Force est de constater que ce texte s’éloigne substantiellement de la proposition de règlement amendée par le Parlement européen (voir fiche veille n°4210). C’est-à-dire que non seulement la présidence ne révise pas la proposition de la Commission (voir fiche veille n°3984) en un sens favorable à la commercialisation des semences paysannes - à l’instar des amendements adoptés par le Parlement européen - mais encore elle la modifie de manière à entraver leur production et leur diffusion.

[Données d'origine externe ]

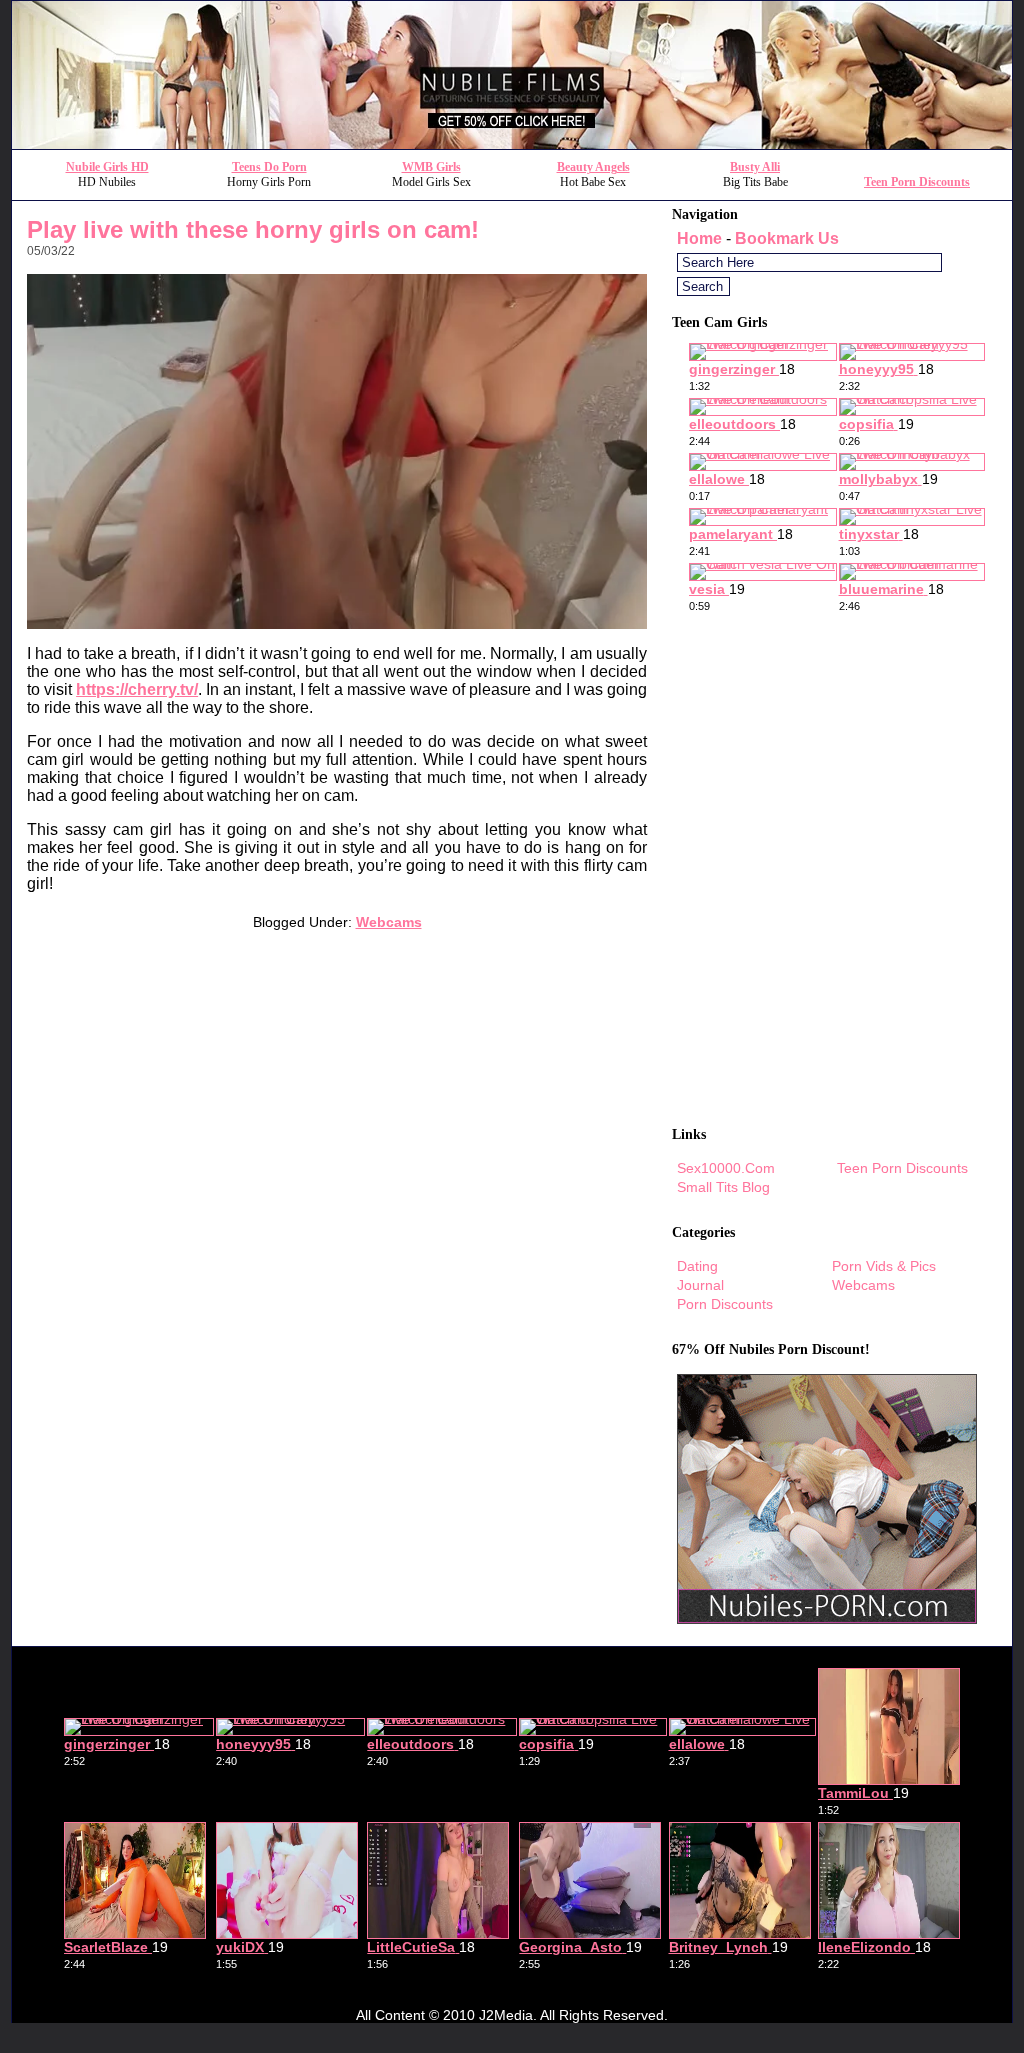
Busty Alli (755, 167)
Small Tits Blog (723, 1187)
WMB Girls (431, 167)
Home (699, 238)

  • article 1 : la présidence belge biffe le paragraphe rédigé par la Commission européenne et prévoyant l’établissement de « règles concernant les conditions de culture de certaines variétés qui pourraient avoir des effets agronomiques indésirables, y compris la culture à des fins autres que la production et la commercialisation de MRV, pour la production de denrées alimentaires, d’aliments pour animaux et d’autres produits ». Or, ce paragraphe permettait, d’une part, d’assurer une meilleure intégration des règles spécifiques de production et de commercialisation des MRV dans les règles générales de production alimentaire et agricole ; d’autre part, il permettait d’inclure certaines règles relatives aux nouvelles techniques génomiques (NTG), non incluses dans la proposition de règlement sur les NTG (voir fiche veille n°4160), visant notamment à favoriser leur coexistence avec les autres formes d’agriculture et à réduire leurs conséquences négatives pour la biodiversité et l’environnement. A cet égard, le Parlement ménageait notamment la possibilité pour les Etats membres d’adopter des conditions de culture spécifiques dans les cas où des variétés tolérantes aux herbicides ou ayant des effets agronomiques indésirables seraient cultivées sur leur territoire (article 47 - paragraphe 1 - alinéa 1 - points f et g).

  • article 2 : la présidence belge tend à élargir le champ d’application de la proposition de règlement sur les MRV en excluant seulement les « MRV transférés de toute autre manière, à titre gratuit ou onéreux, entre les utilisateurs non-professionnels pour leur utilisation privée et en dehors de leurs activités commerciales » (paragraphe 4 - point d). C’est-à-dire que tous les MRV vendus tomberaient alors sous le coup de ce règlement, dans le sens où le texte initial excluait « les MRV vendus ou transférés de toute autre manière, à titre gratuit ou onéreux, entre les utilisateurs finaux pour leur utilisation privée et en dehors de leurs activités commerciales ». En outre, elle ne prévoit cette dérogation, non plus pour les échanges entre utilisateurs finaux, mais pour les échanges entre utilisateurs non-professionnels. Or, certains utilisateurs finaux sont des professionnels, à l’instar des acheteurs de semences de couvert qui n’exploitent pas commercialement au sens du droit national le produit de ces semences. Bref, l’objectif est déjà clair : restreindre au maximum la commercialisation, et donc la production des semences paysannes.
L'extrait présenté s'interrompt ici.